What Happens When an Object Is Dropped from the ISS?

[officialmanojsh]

An astronaut on a revolving space station releases a wooden spoon out of the satellite, into empty space. Will the spoon fall toward Earth ? What will happen next ?

 

[wabbit]

If released at zero relative velocity, it will orbit earth, staying at a constant distance from the station. If given an impulse instead, it will take a different orbit, which may or may not hit Earth's surface (or cause it to enter the atmosphere and either rebound or burn depending on angle of entry I think). There should be some difference though if we take into account the tenuous atmosphere at the station's orbit which may slow down the spoon more (or less) than it does the station, but this would be a long term effect.

 

[DrStupid]

If released at zero relative velocity, it will orbit earth, staying at a constant distance from the station.

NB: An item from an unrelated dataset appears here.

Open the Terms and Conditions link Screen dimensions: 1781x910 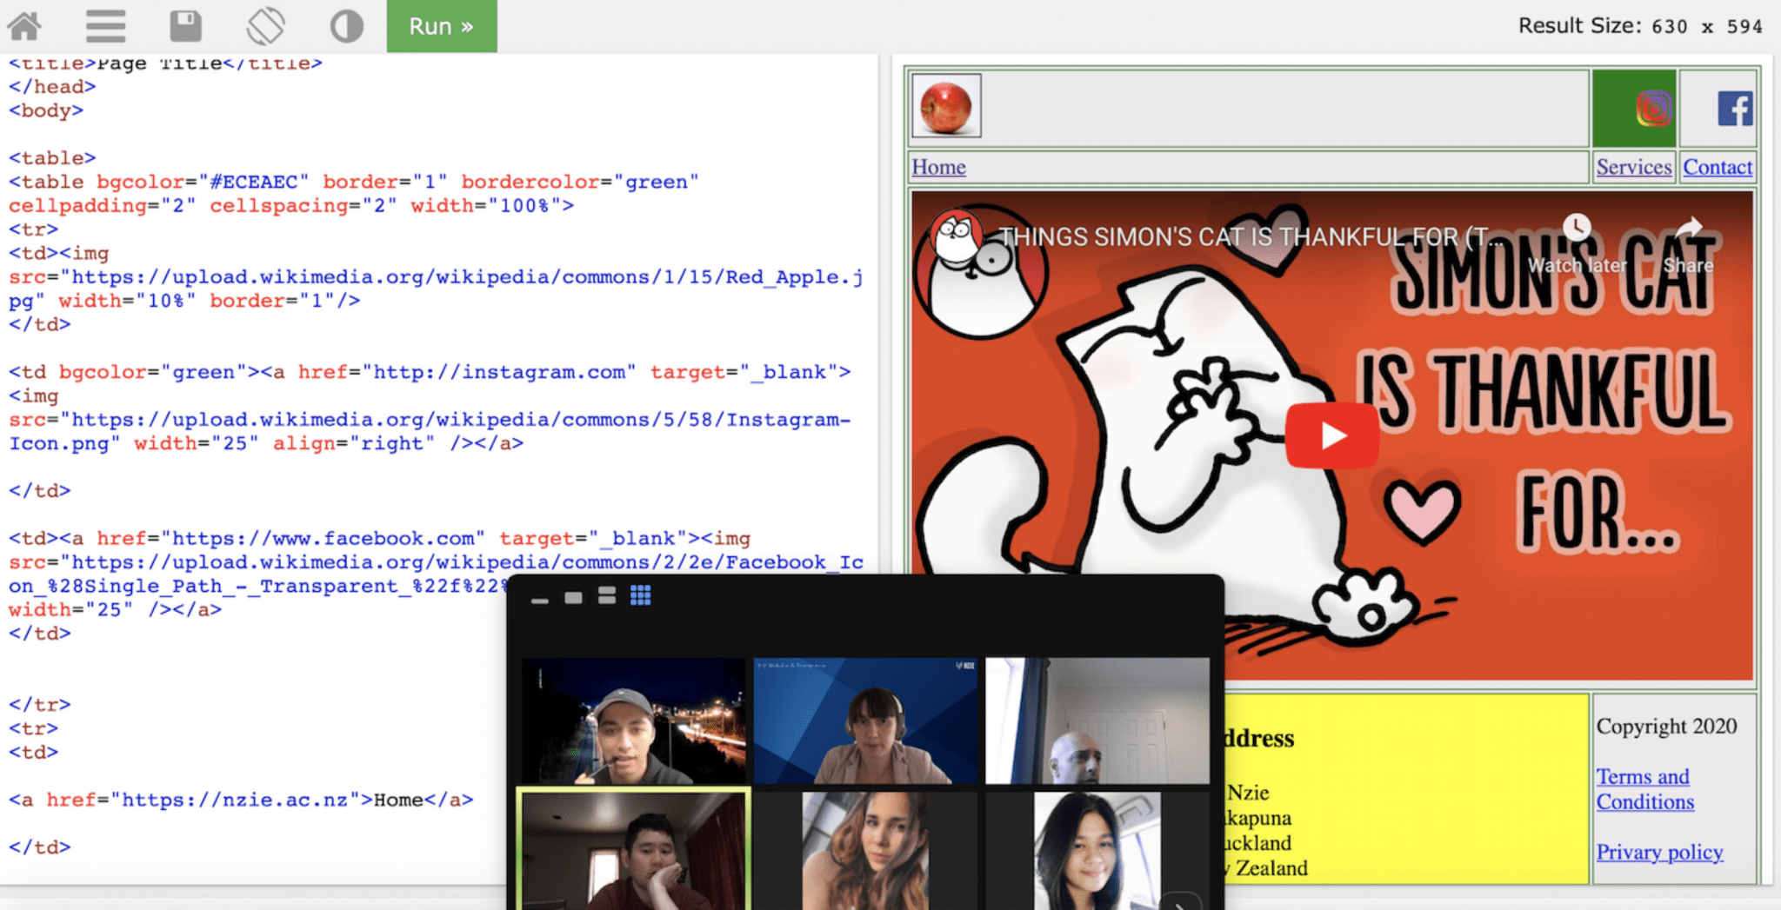point(1644,789)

I would say the distance will either decrease due to the gravity of the station and the tidal forces of Earth or it will increase due to the tidal forces of Earth, but I'm to lazy to calculate it.

 

[mfb]

What do you mean with "revolving"?

An astronaut is released from the ISS every time the astronaut stops touching the walls. What happens next?

 

[wabbit]

I would say the distance will either decrease due to the gravity of the station and the tidal forces of Earth or it will increase due to the tidal forces of Earth, but I'm to lazy to calculate it.

Well, tidal forces mean differential gravity. So if the spoon is released below the station it will be moving marginally too slow for a circular orbit, which should give it a slightly elliptical orbit with a periodic movement relative to the station I guess. But if released at the same height as the center of gravity of the station, this tidal force is just the difference required for it to orbit at a constant distance on the same path.

 

[BobG]

Well, tidal forces mean differential gravity. So if the spoon is released below the station it will be moving marginally too slow for a circular orbit, which should give it a slightly elliptical orbit with a periodic movement relative to the station I guess. But if released at the same height as the center of gravity of the station, this tidal force is just the difference required for it to orbit at a constant distance on the same path.

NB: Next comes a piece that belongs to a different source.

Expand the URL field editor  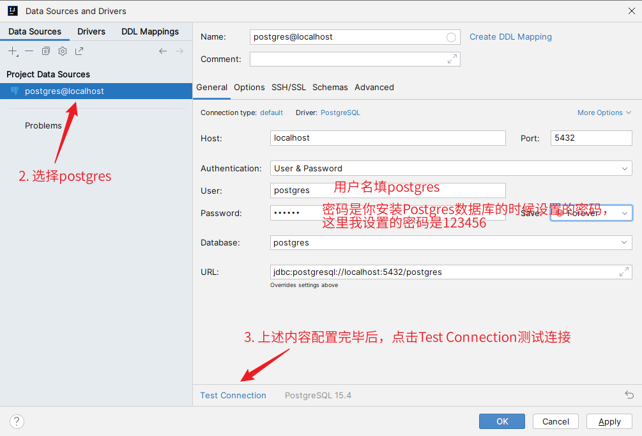click(x=624, y=272)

This is the correct answer. It's actually an important phenomenon. You can create a poor man's attitude control system for a satellite by just giving one axis a much larger moment of inertia than the other axes. Not a great attitude control system as you could easily see just by looking at what happens when the satellite moves, but you could keep one side generally pointed at the Earth. (Unless your gravity gradient boom flexes too much in response to temperature differentials and winds up flipping your satellite upside down, which has actually happened before.)